LG announced today that one of their former flagship phones, the Optimus 2X, will not be receiving an update to Android 4.0 Ice Cream Sandwich. LG announced the news on its Indian Facebook page. This stands in stark contrast to other Android manufacturers like Samsung, HTC and Motorola, who have all committed to bringing Ice Cream Sandwich to their current high-end smartphones. In the United States, the Optimus 2X is known as the T-Mobile G2X.
T-Mobile and LG committed to updating the software to Gingerbread back in April, and the update is available via a cumbersome PC tool. G2X users became increasingly irate, and it wasn't until July, eight months after the release of Gingerbread, that the software made it to the phone via OTA. International versions of the Optimus 2X are STILL running Froyo. It doesn't help that many of them purchased the G2X for its high-end specs, including oneof the first dual-core mobile processor to hit Android. LG did not give a reason for the refusal, but some of our readers have speculated that 512MB of RAM may be insufficient for Ice Cream Sandwich.

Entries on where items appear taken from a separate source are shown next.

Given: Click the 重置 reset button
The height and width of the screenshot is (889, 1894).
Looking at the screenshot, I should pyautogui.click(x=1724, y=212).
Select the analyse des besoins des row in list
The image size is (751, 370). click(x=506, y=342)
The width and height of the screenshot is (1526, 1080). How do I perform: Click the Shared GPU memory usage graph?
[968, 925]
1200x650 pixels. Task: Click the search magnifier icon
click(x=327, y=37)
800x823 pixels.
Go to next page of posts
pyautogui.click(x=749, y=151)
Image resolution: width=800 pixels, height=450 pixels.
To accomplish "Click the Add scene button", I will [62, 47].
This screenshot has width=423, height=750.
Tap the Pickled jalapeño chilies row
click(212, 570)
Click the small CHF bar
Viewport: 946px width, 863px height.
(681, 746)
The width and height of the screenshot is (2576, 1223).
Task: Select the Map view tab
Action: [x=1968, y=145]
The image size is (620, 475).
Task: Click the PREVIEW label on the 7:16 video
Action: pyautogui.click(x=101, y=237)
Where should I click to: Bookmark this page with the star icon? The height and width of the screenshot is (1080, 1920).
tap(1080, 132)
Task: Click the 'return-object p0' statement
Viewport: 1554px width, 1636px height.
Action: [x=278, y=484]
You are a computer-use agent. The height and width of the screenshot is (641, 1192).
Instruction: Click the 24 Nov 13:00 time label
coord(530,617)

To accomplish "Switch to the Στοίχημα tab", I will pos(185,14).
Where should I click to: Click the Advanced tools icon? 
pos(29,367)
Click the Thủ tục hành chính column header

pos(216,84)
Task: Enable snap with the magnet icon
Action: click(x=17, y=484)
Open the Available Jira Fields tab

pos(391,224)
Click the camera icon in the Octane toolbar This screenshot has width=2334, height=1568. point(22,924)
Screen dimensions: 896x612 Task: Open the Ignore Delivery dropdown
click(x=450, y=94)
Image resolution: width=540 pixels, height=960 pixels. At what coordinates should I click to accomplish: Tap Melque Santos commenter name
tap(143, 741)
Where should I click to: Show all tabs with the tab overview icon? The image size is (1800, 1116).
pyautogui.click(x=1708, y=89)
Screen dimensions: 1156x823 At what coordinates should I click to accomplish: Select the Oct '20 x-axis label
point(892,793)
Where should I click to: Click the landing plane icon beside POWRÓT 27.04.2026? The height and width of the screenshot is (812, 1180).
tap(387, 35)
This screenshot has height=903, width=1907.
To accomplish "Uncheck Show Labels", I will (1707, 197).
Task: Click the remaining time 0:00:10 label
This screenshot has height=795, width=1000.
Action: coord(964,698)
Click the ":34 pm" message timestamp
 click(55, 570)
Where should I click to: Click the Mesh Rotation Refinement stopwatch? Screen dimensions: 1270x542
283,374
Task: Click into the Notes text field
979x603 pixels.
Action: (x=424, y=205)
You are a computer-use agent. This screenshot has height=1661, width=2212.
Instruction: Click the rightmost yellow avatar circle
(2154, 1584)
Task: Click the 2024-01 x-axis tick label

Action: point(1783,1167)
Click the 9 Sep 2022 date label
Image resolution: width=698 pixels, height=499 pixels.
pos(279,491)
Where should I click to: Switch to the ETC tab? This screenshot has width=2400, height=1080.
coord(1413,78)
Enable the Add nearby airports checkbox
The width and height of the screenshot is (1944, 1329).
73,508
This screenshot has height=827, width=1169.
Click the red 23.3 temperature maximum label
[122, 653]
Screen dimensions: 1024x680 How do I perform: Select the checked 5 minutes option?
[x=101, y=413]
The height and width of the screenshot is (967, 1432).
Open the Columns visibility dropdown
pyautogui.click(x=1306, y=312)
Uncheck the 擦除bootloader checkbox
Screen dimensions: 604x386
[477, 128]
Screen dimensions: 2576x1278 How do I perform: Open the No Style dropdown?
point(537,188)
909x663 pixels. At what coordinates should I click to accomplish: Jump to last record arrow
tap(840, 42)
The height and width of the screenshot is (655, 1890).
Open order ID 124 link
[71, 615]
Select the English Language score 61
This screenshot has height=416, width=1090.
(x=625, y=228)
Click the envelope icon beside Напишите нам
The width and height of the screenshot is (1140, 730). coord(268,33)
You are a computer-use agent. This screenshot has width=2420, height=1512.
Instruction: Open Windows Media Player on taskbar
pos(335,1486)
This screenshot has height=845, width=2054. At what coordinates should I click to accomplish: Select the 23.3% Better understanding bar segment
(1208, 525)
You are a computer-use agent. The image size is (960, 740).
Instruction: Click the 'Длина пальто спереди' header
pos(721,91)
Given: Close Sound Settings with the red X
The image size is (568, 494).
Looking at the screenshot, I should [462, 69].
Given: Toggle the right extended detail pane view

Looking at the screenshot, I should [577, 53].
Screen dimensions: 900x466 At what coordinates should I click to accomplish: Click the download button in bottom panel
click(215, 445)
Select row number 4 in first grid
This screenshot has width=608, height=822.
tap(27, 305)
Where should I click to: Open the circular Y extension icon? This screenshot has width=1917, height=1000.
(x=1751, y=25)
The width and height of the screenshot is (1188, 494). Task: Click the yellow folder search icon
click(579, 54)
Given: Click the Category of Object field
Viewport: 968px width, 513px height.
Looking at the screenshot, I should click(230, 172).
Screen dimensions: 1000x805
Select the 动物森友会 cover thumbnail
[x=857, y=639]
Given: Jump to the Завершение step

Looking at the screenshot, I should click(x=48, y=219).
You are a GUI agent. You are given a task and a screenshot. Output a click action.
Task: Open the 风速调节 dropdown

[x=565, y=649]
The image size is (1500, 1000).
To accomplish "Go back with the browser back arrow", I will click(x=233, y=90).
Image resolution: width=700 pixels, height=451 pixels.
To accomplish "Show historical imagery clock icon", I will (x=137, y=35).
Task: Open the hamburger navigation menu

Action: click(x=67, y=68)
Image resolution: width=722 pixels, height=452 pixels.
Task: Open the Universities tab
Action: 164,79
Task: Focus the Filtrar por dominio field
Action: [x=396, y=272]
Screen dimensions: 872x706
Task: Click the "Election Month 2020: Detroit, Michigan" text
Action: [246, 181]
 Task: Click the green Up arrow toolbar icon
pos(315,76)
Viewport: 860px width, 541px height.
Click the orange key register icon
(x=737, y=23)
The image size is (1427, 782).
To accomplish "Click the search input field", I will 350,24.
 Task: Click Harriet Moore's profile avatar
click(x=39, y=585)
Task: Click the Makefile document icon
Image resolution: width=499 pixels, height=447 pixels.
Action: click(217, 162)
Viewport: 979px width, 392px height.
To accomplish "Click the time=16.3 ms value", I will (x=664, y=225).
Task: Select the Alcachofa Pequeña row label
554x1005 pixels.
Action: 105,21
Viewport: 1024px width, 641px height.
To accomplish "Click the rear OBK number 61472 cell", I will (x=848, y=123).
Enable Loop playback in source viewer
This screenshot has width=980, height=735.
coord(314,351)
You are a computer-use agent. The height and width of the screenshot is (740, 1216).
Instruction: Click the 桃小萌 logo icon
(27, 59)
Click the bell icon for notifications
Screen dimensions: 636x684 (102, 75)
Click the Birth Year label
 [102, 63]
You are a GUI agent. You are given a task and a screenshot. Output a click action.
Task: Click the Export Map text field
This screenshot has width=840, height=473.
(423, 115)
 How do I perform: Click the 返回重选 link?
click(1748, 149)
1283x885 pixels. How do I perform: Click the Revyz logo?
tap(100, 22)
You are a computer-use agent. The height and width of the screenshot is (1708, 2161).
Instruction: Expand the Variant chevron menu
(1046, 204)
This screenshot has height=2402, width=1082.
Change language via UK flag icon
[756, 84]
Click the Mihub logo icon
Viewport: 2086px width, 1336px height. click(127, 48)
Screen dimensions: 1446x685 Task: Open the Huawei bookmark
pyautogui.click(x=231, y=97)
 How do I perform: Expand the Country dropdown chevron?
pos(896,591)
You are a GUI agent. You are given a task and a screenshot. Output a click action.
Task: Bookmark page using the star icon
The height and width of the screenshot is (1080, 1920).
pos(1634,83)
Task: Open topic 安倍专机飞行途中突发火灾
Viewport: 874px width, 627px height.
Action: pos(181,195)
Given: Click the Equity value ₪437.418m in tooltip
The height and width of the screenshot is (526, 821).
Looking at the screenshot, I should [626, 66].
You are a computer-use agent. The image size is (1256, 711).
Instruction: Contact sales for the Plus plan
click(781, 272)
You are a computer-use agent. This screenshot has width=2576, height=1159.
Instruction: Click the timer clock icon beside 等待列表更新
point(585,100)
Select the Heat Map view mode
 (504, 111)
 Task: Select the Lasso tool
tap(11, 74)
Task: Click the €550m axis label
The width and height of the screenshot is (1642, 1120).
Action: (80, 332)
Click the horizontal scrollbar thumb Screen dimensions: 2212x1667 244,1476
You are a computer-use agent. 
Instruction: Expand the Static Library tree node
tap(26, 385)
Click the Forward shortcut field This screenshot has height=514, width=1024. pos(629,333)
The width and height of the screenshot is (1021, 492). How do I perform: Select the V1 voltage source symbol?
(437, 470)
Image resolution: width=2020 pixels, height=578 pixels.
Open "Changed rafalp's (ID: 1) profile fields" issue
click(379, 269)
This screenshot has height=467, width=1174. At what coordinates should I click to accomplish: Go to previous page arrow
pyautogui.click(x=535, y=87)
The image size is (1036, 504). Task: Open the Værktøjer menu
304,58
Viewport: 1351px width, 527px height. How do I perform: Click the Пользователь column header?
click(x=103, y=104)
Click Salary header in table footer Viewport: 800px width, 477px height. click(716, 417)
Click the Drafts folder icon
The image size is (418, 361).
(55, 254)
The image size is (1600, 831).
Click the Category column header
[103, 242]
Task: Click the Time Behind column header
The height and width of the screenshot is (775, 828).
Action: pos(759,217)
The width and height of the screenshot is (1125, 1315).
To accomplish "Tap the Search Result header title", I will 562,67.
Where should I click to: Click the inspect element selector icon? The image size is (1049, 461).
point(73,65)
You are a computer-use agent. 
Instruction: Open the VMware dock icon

This sort of fast-paced obsolescence is an unfortunately common occurrence on Android devices. While community work-arounds like custom ROMs often deliver the latest software to advanced users, most Android enthusiasts are of the opinion that it's the manufacturer and carrier's obligation to deliver timely software updates. This isn't always the case, even with high-profile devices like the Optimus 2X /G2X - just ask ThunderBolt users. The unfortunate fact of the matter is that manufacturers and carriers aren't required to update their phones, and in at least a few cases have some economically-motivated reasons not to. I'd encourage those who want the latest official software on their Android devices to vote with their dollars, and go with a manufacturer that commits to timely software updates.